::: DATA SUPPLIED

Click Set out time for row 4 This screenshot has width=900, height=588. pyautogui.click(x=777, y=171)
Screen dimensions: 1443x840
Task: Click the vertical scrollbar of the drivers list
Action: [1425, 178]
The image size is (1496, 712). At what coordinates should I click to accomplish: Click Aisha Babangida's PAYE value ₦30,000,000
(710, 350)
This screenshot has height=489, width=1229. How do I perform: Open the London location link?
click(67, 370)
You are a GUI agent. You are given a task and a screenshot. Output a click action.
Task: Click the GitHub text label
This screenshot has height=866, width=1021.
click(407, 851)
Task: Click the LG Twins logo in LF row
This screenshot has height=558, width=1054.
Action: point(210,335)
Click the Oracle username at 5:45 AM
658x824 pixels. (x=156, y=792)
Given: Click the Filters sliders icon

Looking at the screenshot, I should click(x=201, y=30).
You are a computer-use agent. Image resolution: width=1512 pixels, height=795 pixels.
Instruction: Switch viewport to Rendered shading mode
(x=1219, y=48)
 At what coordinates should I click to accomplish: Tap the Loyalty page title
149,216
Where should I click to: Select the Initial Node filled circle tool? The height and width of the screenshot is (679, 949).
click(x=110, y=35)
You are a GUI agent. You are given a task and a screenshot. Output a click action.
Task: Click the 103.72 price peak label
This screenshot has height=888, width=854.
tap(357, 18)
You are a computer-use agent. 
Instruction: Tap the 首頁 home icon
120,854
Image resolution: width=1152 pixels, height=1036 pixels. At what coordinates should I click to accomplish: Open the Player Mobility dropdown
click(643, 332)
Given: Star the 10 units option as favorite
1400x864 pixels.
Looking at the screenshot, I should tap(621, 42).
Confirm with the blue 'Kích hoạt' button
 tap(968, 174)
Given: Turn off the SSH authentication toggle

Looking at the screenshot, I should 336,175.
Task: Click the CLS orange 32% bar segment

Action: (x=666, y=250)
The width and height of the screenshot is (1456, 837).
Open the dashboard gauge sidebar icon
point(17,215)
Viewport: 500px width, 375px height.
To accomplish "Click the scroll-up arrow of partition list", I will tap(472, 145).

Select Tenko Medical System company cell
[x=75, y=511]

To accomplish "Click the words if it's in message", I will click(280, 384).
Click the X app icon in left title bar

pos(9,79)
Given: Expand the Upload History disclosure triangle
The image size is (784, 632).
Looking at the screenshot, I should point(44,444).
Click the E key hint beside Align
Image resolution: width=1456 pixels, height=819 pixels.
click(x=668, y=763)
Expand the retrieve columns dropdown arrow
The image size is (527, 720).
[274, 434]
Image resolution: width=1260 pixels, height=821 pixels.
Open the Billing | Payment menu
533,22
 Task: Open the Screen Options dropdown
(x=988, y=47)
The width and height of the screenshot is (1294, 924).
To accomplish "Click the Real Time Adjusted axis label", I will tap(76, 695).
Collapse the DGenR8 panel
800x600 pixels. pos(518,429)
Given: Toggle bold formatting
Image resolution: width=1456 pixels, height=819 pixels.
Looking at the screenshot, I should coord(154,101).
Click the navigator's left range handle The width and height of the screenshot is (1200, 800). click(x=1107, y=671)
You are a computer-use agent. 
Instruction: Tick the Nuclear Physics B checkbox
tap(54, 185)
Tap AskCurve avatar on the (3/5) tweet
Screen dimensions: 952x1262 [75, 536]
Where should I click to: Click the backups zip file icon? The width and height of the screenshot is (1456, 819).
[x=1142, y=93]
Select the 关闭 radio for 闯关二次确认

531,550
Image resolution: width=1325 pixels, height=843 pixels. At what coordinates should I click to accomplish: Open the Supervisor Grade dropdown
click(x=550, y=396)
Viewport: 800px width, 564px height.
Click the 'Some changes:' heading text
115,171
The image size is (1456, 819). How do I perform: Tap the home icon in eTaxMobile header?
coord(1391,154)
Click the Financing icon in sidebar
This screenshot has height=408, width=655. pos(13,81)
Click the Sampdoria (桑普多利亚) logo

::::::

(THE EXERCISE): Please write out the listing above again, swapping each "dropdown" for "menu" and leaving everything else unchanged.

(FULL RESPONSE):
Click Set out time for row 4 This screenshot has width=900, height=588. pyautogui.click(x=777, y=171)
Screen dimensions: 1443x840
Task: Click the vertical scrollbar of the drivers list
Action: [1425, 178]
The image size is (1496, 712). At what coordinates should I click to accomplish: Click Aisha Babangida's PAYE value ₦30,000,000
(710, 350)
This screenshot has height=489, width=1229. How do I perform: Open the London location link?
click(67, 370)
You are a GUI agent. You are given a task and a screenshot. Output a click action.
Task: Click the GitHub text label
This screenshot has height=866, width=1021.
click(407, 851)
Task: Click the LG Twins logo in LF row
This screenshot has height=558, width=1054.
Action: point(210,335)
Click the Oracle username at 5:45 AM
658x824 pixels. (x=156, y=792)
Given: Click the Filters sliders icon

Looking at the screenshot, I should click(x=201, y=30).
You are a computer-use agent. Image resolution: width=1512 pixels, height=795 pixels.
Instruction: Switch viewport to Rendered shading mode
(x=1219, y=48)
 At what coordinates should I click to accomplish: Tap the Loyalty page title
149,216
Where should I click to: Select the Initial Node filled circle tool? The height and width of the screenshot is (679, 949).
click(x=110, y=35)
You are a GUI agent. You are given a task and a screenshot. Output a click action.
Task: Click the 103.72 price peak label
This screenshot has height=888, width=854.
tap(357, 18)
You are a computer-use agent. 
Instruction: Tap the 首頁 home icon
120,854
Image resolution: width=1152 pixels, height=1036 pixels. At what coordinates should I click to accomplish: Open the Player Mobility menu
click(643, 332)
Given: Star the 10 units option as favorite
1400x864 pixels.
Looking at the screenshot, I should tap(621, 42).
Confirm with the blue 'Kích hoạt' button
 tap(968, 174)
Given: Turn off the SSH authentication toggle

Looking at the screenshot, I should 336,175.
Task: Click the CLS orange 32% bar segment

Action: (x=666, y=250)
The width and height of the screenshot is (1456, 837).
Open the dashboard gauge sidebar icon
point(17,215)
Viewport: 500px width, 375px height.
To accomplish "Click the scroll-up arrow of partition list", I will tap(472, 145).

Select Tenko Medical System company cell
[x=75, y=511]

To accomplish "Click the words if it's in message", I will click(280, 384).
Click the X app icon in left title bar

pos(9,79)
Given: Expand the Upload History disclosure triangle
The image size is (784, 632).
Looking at the screenshot, I should point(44,444).
Click the E key hint beside Align
Image resolution: width=1456 pixels, height=819 pixels.
click(x=668, y=763)
Expand the retrieve columns menu arrow
The image size is (527, 720).
[274, 434]
Image resolution: width=1260 pixels, height=821 pixels.
Open the Billing | Payment menu
533,22
 Task: Open the Screen Options menu
(x=988, y=47)
The width and height of the screenshot is (1294, 924).
To accomplish "Click the Real Time Adjusted axis label", I will tap(76, 695).
Collapse the DGenR8 panel
800x600 pixels. pos(518,429)
Given: Toggle bold formatting
Image resolution: width=1456 pixels, height=819 pixels.
Looking at the screenshot, I should coord(154,101).
Click the navigator's left range handle The width and height of the screenshot is (1200, 800). click(x=1107, y=671)
You are a computer-use agent. 
Instruction: Tick the Nuclear Physics B checkbox
tap(54, 185)
Tap AskCurve avatar on the (3/5) tweet
Screen dimensions: 952x1262 [75, 536]
Where should I click to: Click the backups zip file icon? The width and height of the screenshot is (1456, 819).
[x=1142, y=93]
Select the 关闭 radio for 闯关二次确认

531,550
Image resolution: width=1325 pixels, height=843 pixels. At what coordinates should I click to accomplish: Open the Supervisor Grade menu
click(x=550, y=396)
Viewport: 800px width, 564px height.
Click the 'Some changes:' heading text
115,171
The image size is (1456, 819). How do I perform: Tap the home icon in eTaxMobile header?
coord(1391,154)
Click the Financing icon in sidebar
This screenshot has height=408, width=655. pos(13,81)
Click the Sampdoria (桑普多利亚) logo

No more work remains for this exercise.